Rapidly outgrowing the existing athletic facilities at its Okanagan campus, the University of British Columbia held a design competition for an addition to the gymnasium — a new Fitness and Wellness Centre. The winning entry chose to depart from the rectilinear geometry of the existing building and to experiment with a new way of using cross-laminated timber (CLT). To facilitate the maximum use of wood, and to offer freedom of aesthetic expression, the new two-storey building has been designed as freestanding structure, connected to the main gymnasium only by an upper level bridge.
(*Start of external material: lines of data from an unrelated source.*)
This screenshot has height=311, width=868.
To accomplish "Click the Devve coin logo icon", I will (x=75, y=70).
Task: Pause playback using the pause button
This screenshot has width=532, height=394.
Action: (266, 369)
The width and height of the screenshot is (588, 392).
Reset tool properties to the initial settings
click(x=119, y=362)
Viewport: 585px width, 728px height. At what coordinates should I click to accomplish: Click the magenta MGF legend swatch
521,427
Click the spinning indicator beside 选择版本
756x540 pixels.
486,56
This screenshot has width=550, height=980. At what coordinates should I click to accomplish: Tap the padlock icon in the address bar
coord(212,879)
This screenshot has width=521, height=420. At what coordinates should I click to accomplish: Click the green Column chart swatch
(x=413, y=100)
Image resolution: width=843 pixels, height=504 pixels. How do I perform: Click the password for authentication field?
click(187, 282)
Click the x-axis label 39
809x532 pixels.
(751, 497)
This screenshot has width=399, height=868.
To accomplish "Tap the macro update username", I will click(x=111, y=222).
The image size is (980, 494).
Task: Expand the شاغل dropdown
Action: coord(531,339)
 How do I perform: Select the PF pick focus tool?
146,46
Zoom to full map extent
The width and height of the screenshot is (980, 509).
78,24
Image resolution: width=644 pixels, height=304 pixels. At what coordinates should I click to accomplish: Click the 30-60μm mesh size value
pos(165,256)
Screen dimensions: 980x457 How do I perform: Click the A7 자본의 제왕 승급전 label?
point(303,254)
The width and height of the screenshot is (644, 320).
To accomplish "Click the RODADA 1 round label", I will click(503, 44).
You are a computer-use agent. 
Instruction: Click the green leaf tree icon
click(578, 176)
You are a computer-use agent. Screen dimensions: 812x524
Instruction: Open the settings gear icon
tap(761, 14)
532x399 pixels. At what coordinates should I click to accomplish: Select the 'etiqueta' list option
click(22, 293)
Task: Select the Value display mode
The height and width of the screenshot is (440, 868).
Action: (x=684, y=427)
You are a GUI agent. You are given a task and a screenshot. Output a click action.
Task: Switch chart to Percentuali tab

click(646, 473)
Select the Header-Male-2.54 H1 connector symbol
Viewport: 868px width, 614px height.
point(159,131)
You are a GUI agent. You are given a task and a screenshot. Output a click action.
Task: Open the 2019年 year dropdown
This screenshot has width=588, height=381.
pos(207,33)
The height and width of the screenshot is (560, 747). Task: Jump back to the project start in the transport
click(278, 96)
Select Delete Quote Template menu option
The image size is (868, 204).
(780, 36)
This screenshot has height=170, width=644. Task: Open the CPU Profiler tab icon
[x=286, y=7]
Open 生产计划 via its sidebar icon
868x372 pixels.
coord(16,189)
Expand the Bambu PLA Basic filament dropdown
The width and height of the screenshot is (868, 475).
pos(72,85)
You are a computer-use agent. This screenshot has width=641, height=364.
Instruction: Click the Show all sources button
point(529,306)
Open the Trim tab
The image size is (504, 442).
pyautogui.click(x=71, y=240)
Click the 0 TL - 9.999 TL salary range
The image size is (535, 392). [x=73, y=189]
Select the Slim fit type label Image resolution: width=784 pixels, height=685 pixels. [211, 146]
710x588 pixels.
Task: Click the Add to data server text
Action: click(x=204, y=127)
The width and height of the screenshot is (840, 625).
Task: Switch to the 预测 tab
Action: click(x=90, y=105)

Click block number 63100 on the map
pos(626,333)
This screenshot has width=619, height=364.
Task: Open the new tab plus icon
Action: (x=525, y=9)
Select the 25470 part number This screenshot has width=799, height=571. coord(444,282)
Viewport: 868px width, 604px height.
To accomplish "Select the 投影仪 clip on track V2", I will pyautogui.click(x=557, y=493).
This project explores innovative approaches to CLT, using new jointing and detailing techniques to create a curvaceous, lightweight and efficient structure. The distinctive profile of the building is achieved using a series of CLT moment frames, in which both the beams and columns are tapered. Across the width of the building, the beams increase from 940 mm in depth to approximately 1500 mm at the point where they are connected by a split joint to the columns. In turn, the columns taper to 600 mm at the base, where they are connected to projecting glulam beams.